→ **Work instructions**
After counting the lines below that hold the word "agent", reply with the count and nothing else.

→ **Extracted information**
---------------
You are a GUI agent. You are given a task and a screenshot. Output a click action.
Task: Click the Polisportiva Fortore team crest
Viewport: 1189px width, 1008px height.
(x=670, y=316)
---------------
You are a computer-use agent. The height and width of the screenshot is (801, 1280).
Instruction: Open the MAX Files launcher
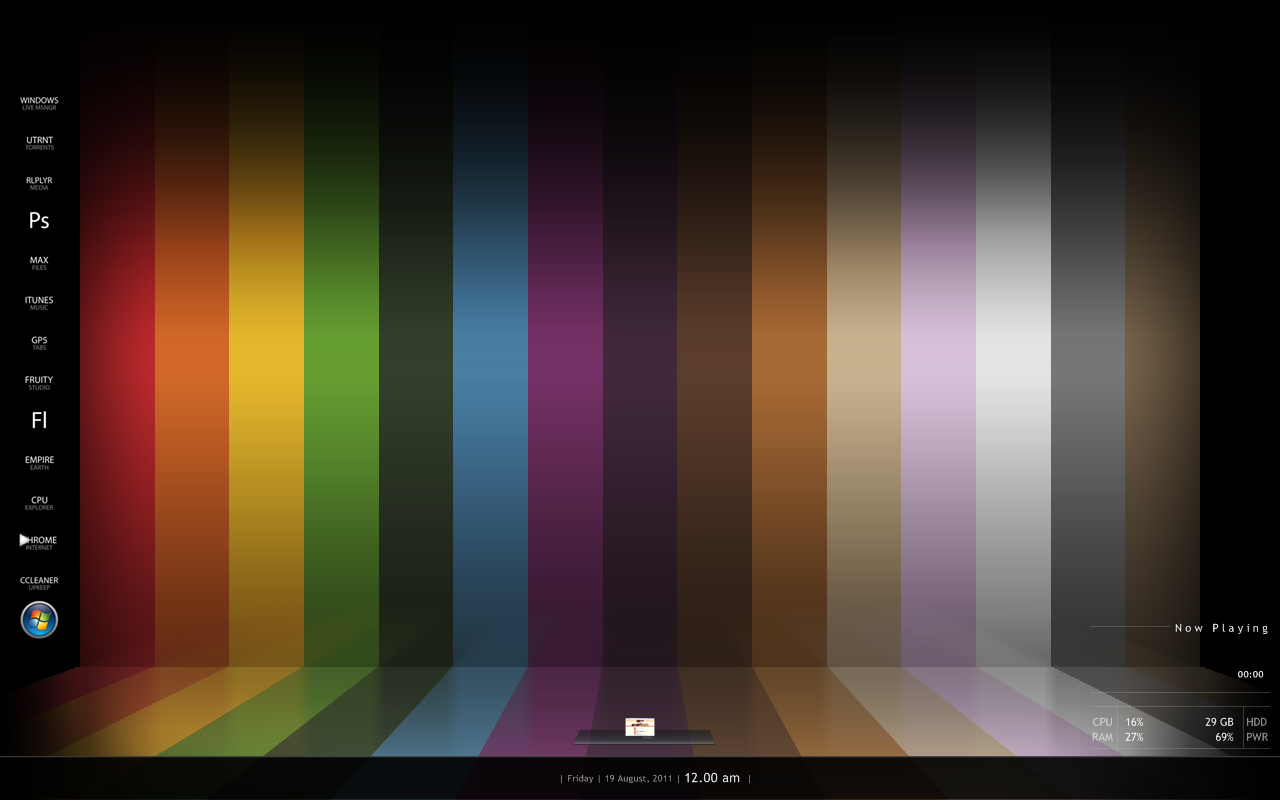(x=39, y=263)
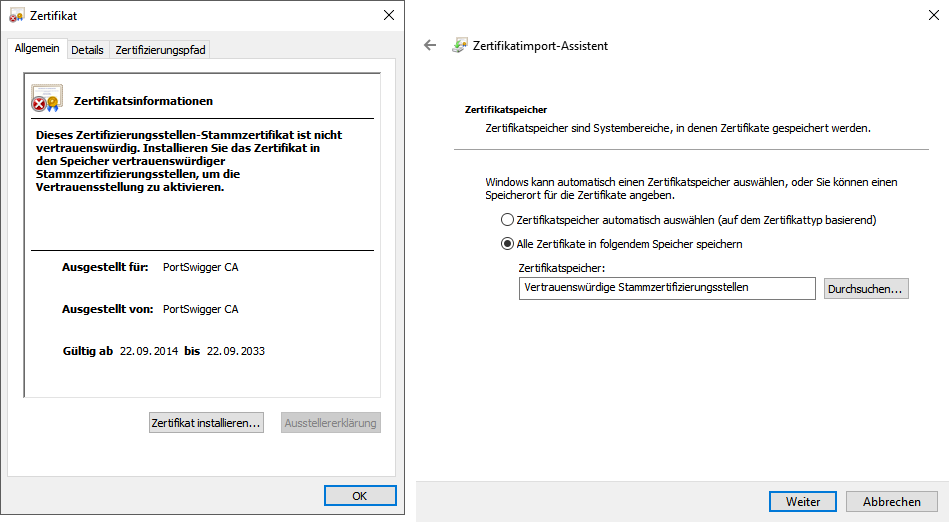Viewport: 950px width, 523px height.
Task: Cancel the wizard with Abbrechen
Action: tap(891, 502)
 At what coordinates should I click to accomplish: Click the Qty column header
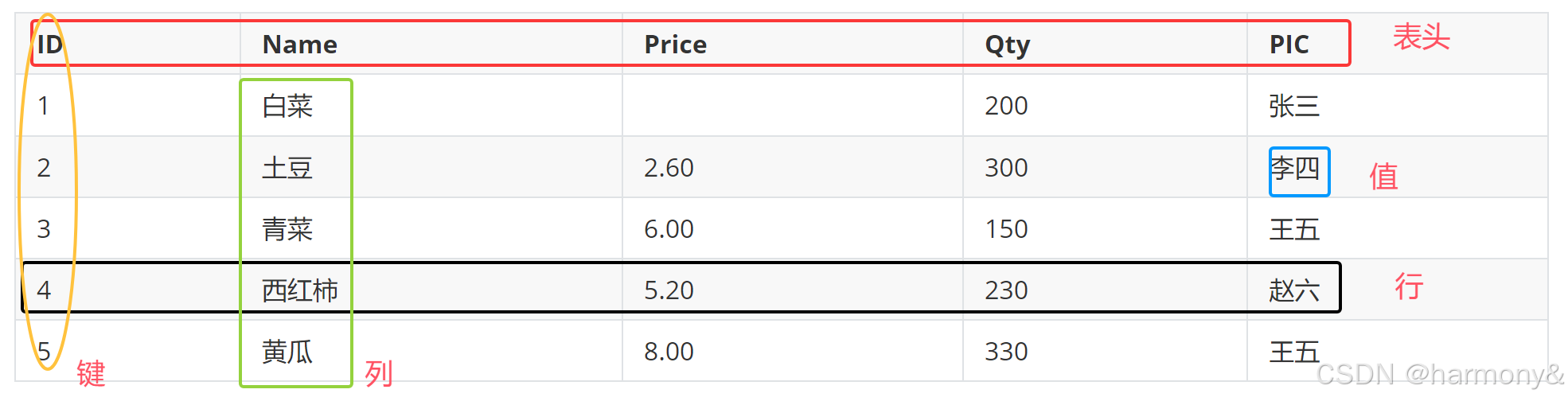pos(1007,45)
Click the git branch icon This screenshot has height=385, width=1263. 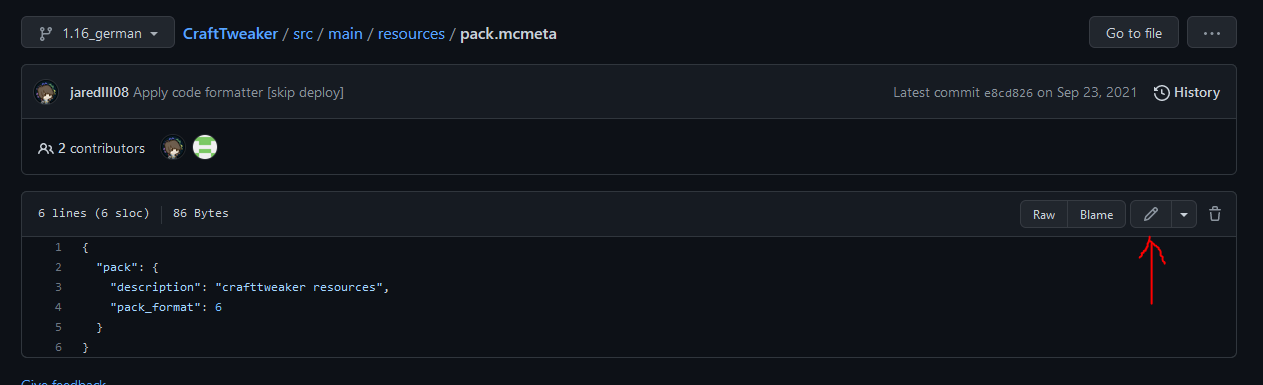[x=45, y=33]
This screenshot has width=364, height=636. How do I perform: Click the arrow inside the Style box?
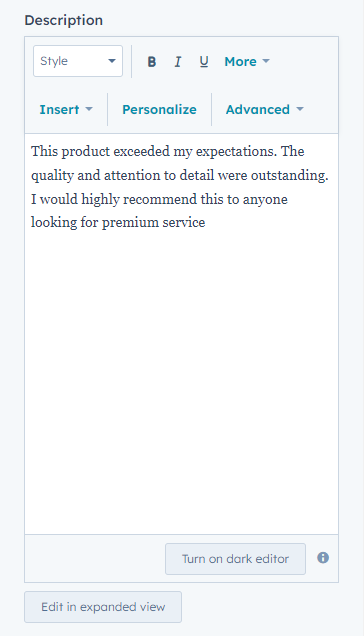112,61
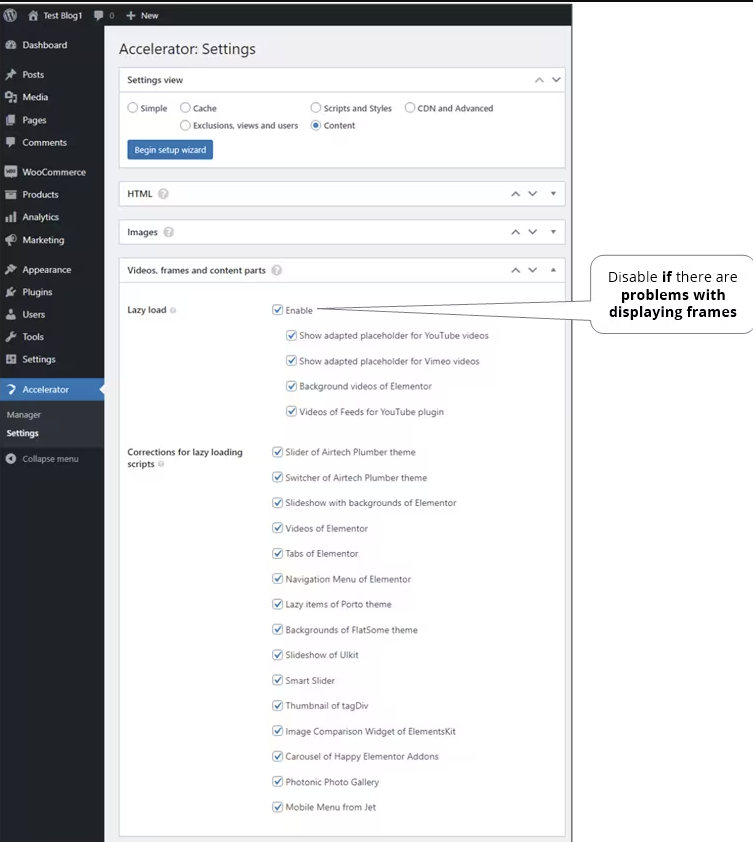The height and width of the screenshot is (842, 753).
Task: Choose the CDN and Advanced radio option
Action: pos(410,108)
---------------
→ **Exercise result**
2